La disparition de la Maison du Peuple ou l’assassinat de Victor Horta
Commandée à Victor Horta par le Parti ouvrier belge, la construction de la Maison du Peuple de Bruxelles s'étala de 1896 à 1898. Mais il fallut attendre le week-end de Pâques 1899 pour assister à son inauguration en grande pompe. Un cortège rouge flamboyant s’élança de la gare du Midi vers la rue Joseph Stevens, au pied du Sablon... En tête du cortège, de nombreuses figures de l'époque dont Jean Jaurès qui avait fait le déplacement pour haranguer les foules lors du meeting inaugural.
Le parti disposait désormais d'un vaste lieu de rencontre au centre-ville. Un lieu de verre et d'acier. Le rez-de-chaussée du bâtiment était consacré aux commerces et au café, les bureaux étaient installés au premier tandis que le deuxième et le troisième étages étaient occupés par des salles de tailles aussi diverses que leurs affectations. La grande salle des fêtes était installée au quatrième étage. Véritable vaisseau amiral de l'idéologie socialiste, cette salle pouvait accueillir jusqu'à 300 personnes. Un jour, on y jouait du théâtre et le lendemain, on y tenait un meeting.
Si chaque grande ville belge disposait de sa Maison du Peuple, celle de Bruxelles faisait référence. Non seulement pour son architecture, qui acheva d'asseoir la réputation de Victor Horta, mais aussi pour son atmosphère. Le cœur des militants, qui s'y retrouvaient lors de chaque grève, y battaient la chamade...
Destruction
Jugée démodée et menacée par la spéculation immobilière, la Maison du Peuple "fut définitivement condamnée" le 30 janvier 1964, comme le titra Le Soir ce jour-là.
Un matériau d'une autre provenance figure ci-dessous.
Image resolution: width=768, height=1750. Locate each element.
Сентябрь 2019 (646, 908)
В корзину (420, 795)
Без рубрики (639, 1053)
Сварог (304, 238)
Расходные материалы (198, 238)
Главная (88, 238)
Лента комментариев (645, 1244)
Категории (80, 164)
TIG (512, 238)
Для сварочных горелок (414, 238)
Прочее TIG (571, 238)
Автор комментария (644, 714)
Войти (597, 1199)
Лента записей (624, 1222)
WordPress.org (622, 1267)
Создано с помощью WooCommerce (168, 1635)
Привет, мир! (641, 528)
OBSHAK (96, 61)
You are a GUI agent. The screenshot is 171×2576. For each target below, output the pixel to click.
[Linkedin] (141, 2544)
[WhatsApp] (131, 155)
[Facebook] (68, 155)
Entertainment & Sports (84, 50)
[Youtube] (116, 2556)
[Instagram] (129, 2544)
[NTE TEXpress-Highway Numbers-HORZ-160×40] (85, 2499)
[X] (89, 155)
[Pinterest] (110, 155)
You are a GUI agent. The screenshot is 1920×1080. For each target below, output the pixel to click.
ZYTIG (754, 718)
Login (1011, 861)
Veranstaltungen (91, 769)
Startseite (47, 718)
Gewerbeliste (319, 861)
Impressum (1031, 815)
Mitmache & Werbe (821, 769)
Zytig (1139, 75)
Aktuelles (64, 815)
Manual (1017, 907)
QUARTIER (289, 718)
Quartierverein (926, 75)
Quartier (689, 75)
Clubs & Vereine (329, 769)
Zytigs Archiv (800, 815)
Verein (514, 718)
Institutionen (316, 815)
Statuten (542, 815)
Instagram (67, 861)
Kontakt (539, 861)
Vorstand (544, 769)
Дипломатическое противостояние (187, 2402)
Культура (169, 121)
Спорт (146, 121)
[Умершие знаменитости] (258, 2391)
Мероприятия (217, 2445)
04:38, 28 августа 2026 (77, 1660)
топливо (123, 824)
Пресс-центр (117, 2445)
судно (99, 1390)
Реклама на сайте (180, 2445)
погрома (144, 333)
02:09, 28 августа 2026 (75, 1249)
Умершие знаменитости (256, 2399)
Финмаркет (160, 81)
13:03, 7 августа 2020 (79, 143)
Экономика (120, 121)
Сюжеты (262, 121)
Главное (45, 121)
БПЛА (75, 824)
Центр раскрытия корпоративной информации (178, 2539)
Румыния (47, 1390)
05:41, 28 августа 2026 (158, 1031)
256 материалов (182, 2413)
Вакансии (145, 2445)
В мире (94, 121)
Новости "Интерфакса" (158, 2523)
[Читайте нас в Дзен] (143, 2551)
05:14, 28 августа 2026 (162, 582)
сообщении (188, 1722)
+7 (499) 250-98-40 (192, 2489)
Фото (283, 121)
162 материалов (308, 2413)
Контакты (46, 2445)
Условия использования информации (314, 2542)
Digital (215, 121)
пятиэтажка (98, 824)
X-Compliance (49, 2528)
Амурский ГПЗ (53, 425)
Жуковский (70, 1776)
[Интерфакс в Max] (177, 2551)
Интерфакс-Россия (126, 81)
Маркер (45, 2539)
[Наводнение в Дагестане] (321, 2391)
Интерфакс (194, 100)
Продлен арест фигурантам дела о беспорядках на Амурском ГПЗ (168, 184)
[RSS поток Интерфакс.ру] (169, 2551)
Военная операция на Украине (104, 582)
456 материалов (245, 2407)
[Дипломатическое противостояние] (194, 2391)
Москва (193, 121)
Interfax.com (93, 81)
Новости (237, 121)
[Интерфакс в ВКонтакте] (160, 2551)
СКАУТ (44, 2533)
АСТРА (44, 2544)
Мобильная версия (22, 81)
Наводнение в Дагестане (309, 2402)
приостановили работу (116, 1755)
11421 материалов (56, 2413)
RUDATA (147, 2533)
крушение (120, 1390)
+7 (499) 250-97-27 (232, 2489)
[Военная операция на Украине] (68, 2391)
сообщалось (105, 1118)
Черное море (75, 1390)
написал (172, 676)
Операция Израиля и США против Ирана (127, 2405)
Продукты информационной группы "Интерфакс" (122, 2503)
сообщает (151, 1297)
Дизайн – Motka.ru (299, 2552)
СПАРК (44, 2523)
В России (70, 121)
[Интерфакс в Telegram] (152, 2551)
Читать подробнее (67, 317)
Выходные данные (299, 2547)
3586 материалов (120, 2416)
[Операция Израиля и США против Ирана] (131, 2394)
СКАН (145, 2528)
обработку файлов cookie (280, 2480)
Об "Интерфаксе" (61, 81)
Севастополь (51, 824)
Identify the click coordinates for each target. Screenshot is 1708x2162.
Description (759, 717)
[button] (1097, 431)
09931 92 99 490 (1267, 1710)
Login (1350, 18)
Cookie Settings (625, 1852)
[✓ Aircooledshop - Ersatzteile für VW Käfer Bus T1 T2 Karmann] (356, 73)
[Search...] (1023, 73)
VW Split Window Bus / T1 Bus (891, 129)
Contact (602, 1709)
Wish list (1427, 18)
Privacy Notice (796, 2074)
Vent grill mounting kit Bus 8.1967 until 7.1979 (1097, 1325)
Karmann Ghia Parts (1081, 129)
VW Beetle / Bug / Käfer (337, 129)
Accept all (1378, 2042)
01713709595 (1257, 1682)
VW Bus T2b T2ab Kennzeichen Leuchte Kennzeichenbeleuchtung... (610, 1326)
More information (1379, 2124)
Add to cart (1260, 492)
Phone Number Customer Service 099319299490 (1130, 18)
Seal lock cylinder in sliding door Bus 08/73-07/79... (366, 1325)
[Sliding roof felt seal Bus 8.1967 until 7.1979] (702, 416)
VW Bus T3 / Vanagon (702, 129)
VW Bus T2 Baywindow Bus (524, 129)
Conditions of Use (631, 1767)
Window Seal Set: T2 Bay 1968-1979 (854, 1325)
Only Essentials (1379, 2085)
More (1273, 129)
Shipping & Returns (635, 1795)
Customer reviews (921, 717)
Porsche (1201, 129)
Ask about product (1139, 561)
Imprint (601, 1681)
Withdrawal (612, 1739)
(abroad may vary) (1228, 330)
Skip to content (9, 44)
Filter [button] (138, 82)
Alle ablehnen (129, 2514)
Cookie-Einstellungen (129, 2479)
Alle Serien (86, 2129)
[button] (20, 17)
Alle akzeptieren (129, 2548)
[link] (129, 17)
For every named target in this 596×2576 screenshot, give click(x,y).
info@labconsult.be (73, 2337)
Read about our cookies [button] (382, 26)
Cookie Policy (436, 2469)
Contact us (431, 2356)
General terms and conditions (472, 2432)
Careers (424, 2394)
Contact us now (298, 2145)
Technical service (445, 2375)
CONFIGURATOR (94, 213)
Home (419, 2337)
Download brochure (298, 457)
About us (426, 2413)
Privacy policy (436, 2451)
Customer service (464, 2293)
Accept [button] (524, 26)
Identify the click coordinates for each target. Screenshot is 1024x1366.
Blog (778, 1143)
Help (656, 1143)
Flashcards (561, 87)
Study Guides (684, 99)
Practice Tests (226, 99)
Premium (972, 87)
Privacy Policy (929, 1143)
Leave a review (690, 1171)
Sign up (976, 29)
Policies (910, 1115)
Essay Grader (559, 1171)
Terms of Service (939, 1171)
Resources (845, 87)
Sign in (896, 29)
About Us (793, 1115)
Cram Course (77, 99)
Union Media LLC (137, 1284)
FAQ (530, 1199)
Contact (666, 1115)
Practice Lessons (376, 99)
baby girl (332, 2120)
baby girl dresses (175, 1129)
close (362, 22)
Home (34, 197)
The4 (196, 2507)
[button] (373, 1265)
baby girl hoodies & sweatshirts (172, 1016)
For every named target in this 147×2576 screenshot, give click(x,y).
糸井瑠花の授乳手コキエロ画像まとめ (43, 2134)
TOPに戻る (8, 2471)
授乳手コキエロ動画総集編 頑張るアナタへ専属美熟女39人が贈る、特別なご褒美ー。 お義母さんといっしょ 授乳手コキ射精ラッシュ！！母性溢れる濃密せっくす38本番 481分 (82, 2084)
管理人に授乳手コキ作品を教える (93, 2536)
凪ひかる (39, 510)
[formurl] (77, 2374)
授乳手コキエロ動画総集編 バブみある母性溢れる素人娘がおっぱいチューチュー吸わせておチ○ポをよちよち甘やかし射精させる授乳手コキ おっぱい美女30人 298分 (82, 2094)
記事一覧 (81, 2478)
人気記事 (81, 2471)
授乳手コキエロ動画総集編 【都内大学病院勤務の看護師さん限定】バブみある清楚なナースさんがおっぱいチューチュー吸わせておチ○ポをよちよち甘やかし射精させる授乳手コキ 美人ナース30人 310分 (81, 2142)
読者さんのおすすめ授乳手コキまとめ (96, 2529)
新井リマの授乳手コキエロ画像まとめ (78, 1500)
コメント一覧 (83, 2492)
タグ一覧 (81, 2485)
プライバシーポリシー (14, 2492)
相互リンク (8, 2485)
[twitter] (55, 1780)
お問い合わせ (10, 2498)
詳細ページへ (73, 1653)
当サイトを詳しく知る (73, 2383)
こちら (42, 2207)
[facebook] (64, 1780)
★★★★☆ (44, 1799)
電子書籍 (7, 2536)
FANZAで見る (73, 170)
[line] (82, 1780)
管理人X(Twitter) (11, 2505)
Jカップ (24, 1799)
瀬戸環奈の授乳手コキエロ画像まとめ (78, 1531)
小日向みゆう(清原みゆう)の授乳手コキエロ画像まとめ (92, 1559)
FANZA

Le gouvernement avait signé son arrêt de mort. Crime par excellence de la bruxellisation, la démolition de la Maison du Peuple de Victor Horta restera à tout jamais gravée comme un jour noir dans l'histoire de l'architecture. En 1965, elle est détruite pour faire place à une tour de bureau de 26 étages. Cette tour fut affublée du patronyme de son entrepreneur : Blaton. Le même qui réalisait la plupart des chantiers d'Horta. Une façon de rappeler qu'en plus d'être le pays du compromis, la Belgique est également celui du surréalisme.
Horta, ton univers impitoyable
Bien que détruite, la Maison du Peuple n'avait pas pour autant totalement disparu. A force de persuasion, les opposants à la démolition obtinrent un subside de l'Etat pour démonter et conserver quelques vestiges: le local café, la grande salle de spectacle et la salle Mateoti. Les pièces du puzzle d'acier, de pierre et de verre furent démontées et entreposées à Tervuren en attendant un hypothétique remontage.
Au début des années 80, la commune de Jette qui plante les premiers arbres du parc Roi Baudouin envisage d'y bâtir un pavillon Horta avec une partie des vestiges de la Maison du Peuple. Elle acquiert donc quelques structures de pierre et d'acier qu'elle entrepose dans un champ en attendant la construction... qui n'aura jamais lieu. Les caisses sont vides et les éléments métalliques rouillent... Cerise sur le gâteau, des morceaux de la Maison du Peuple sont revendus au poids à un ferrailleur par un escroc qui s'était fait passer pour le propriétaire des ferronneries d'art.
Après cet épisode digne de Dallas, les vestiges encore entreposés à Tervuren furent offerts à Gand, la ville natale de Victor Horta. Une partie des restes fut restaurée et remontée dans le cadre d'une exposition, avant d'être intégrée dans le Grand Café Horta à Anvers. D'autres éléments de ferronnerie furent également conservés et ornent désormais la station Horta à Saint-Gilles.
La Maison du Peuple aujourd'hui
Si aujourd'hui la tour Blaton s'élève en lieu et place du bâtiment imaginé par Horta, BrusselsLife.be a réuni dans un cliché la Maison du Peuple et l'apparence actuelle du quartier. Une superposition à découvrir dans notre compilation de Bruxelles, avant-après.
A Bruxelles, d'autres Maisons du Peuple sont toujours sur pied, notamment sur le parvis de Saint Gilles. Après avoir fait office de lieu de rassemblement, de culture et de débat politique, la Maison du Peuple saint-gilloise dut fermer ses portes dans les années 60 suite aux difficultés rencontrées par la société coopérative. Elle fut alors occupée par différents commerces, servit même d'église (!), avant de devenir le café plébiscité que nous connaissons aujourd'hui. La prochaine fois que vous y commanderez une mousse, levez votre verre à la santé de Lénine qui y prononça un discours en 1914.